In de eerste plaats klaagt belanghebbende dat het Hof ten onrechte heeft geoordeeld dat voor toepassing van de overgangsregeling in art. 30, lid 4 Verdrag NL-VK 2008 sprake dient te zijn van reeds tot uitkering gekomen pensioengelden.
Het tweede middel houdt in dat het Hof voorbij is gegaan aan jurisprudentie van het HvJ EU21 en daarom ten onrechte heeft geoordeeld dat de PVV en de inkomensafhankelijke bijdrage Zvw juist zijn vastgesteld.
3 Het eerste middel: toewijzing van belastingheffing
Tussen partijen is onbetwist dat het heffingsrecht ter zake van een pensioen als dat van belanghebbende in het Verdrag NL-VK 2008 in beginsel is toegewezen aan Nederland,22 terwijl dat in het Verdrag NL-VK 1980 was toegewezen aan het VK.23
Aan een gerechtigde tot een pensioen als dat van belanghebbende komt evenwel ingevolge art. 30, lid 4 Verdrag NL-VK 2008 onder voorwaarden het recht toe om toepassing te verzoeken van de regeling uit het oude verdrag, zodat de uitkeringen worden belast in het VK. Deze regeling wordt wel aangeduid als ‘overgangsregeling’.

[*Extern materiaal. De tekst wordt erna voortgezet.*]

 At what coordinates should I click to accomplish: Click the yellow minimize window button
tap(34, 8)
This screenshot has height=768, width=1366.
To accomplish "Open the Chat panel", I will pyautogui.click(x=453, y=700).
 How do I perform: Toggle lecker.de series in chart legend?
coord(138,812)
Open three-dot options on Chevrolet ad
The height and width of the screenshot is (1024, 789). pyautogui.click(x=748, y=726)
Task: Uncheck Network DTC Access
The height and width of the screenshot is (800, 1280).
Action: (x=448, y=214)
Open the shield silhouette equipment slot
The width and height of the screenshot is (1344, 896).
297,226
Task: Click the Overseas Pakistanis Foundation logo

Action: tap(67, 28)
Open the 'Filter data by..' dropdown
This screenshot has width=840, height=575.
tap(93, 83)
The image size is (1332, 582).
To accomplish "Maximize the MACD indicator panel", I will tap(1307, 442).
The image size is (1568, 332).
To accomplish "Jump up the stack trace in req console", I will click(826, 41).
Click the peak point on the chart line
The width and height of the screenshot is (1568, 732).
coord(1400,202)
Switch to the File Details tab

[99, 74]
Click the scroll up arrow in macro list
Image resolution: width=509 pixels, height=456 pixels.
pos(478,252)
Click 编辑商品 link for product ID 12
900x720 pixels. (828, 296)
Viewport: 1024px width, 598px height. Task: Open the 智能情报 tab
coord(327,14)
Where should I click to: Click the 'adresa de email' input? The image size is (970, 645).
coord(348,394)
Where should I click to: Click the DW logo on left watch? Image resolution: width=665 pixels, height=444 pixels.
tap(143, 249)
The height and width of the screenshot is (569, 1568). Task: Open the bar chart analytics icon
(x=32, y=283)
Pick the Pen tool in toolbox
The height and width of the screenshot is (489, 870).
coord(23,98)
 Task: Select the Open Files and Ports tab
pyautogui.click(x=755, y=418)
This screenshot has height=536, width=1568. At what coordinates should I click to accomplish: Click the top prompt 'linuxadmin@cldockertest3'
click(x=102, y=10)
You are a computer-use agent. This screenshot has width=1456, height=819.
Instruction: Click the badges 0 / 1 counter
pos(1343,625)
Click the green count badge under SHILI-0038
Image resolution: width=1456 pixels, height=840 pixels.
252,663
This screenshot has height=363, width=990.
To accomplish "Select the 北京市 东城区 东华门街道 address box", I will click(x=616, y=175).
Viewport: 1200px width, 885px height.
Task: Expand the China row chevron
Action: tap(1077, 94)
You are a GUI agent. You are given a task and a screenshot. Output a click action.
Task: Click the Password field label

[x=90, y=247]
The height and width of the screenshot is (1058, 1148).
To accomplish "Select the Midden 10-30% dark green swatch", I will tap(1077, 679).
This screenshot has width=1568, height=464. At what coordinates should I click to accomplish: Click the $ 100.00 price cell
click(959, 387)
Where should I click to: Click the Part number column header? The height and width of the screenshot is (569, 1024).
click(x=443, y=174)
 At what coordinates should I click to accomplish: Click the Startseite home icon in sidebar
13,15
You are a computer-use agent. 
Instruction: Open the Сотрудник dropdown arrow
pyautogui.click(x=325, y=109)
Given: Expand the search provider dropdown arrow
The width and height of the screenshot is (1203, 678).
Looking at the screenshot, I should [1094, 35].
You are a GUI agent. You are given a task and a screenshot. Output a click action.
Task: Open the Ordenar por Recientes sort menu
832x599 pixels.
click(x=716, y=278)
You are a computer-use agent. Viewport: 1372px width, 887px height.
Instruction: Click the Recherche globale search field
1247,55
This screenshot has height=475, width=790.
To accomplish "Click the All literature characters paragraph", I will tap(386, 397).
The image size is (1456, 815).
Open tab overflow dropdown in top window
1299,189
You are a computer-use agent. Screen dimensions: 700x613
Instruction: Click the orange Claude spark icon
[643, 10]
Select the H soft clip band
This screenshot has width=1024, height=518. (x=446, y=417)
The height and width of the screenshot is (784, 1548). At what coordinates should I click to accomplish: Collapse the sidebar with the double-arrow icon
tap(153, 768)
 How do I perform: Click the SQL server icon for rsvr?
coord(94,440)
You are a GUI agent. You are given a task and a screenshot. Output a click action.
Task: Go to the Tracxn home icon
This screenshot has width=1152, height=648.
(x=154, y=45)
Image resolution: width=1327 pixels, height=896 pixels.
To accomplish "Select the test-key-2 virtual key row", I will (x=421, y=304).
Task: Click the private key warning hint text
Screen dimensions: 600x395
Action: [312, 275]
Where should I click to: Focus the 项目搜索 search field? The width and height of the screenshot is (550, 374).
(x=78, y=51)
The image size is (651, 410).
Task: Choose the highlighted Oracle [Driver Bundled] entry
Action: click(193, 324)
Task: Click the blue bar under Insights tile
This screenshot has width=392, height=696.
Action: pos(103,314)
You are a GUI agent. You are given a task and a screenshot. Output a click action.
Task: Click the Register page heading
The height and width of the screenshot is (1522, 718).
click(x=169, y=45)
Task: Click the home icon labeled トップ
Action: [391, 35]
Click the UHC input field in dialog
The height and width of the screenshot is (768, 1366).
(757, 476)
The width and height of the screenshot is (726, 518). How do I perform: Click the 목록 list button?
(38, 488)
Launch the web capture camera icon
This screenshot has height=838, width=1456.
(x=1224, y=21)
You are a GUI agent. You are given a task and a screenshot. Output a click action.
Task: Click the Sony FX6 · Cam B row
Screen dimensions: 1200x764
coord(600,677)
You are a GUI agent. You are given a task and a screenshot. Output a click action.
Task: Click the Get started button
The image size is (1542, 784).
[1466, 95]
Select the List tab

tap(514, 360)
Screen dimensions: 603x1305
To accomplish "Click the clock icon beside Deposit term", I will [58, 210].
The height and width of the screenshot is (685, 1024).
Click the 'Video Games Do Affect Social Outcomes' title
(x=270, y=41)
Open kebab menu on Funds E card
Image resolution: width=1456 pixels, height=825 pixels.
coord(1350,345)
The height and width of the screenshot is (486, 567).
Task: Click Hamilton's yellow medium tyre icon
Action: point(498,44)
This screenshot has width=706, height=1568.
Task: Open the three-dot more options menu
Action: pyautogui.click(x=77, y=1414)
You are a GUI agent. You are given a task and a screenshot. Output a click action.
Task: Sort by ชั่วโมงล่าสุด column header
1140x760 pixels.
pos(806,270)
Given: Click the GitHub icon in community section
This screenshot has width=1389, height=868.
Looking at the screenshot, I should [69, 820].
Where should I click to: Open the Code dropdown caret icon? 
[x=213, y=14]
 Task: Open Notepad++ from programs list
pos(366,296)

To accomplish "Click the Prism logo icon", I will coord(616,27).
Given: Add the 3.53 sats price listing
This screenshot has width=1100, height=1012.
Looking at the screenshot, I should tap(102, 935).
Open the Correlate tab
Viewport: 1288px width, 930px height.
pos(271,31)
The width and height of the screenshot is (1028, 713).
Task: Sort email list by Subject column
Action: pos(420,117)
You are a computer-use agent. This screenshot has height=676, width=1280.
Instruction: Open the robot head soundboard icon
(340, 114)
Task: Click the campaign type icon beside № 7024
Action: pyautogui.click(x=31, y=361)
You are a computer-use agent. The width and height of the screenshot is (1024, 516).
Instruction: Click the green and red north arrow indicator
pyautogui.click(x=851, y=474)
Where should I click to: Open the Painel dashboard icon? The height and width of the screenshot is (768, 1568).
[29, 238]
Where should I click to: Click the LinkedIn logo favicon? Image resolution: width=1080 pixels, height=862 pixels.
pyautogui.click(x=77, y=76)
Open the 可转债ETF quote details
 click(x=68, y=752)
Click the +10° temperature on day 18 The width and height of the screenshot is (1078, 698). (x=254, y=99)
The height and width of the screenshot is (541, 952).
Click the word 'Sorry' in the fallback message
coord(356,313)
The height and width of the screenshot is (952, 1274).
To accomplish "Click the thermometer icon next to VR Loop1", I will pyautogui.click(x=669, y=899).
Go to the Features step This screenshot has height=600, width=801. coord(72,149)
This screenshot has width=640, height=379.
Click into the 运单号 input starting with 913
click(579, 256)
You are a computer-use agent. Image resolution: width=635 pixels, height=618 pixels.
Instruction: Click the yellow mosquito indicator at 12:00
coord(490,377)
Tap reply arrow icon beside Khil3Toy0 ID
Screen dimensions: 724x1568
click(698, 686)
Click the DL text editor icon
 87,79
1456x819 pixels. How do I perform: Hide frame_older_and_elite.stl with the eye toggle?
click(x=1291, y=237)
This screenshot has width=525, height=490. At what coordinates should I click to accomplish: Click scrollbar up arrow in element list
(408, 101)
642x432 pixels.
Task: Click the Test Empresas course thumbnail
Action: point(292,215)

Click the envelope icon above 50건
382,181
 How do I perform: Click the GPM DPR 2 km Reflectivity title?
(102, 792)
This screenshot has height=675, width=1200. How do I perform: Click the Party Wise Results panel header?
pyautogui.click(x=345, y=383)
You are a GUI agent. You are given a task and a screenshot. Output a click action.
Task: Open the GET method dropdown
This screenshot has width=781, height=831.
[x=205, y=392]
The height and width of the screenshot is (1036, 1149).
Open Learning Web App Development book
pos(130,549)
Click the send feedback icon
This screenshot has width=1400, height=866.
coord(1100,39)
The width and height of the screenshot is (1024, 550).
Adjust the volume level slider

Daartoe is vereist dat die gerechtigde onmiddellijk voor de inwerkingtreding van het Verdrag NL-VK 2008 ‘betalingen ontving’ uit het desbetreffende pensioenrecht.
Partijen houdt verdeeld de vraag of in het onderhavige geval is voldaan aan die eis, nu het pensioenrecht weliswaar voor de datum van inwerkingtreding van het Verdrag NL-VK 2008 is geëxpireerd maar de eerste uitbetaling pas na die datum plaats vond.
De Rechtbank en het Hof oordelen dat niet aan de eis is voldaan; belanghebbende komt hiertegen in het eerste middel op.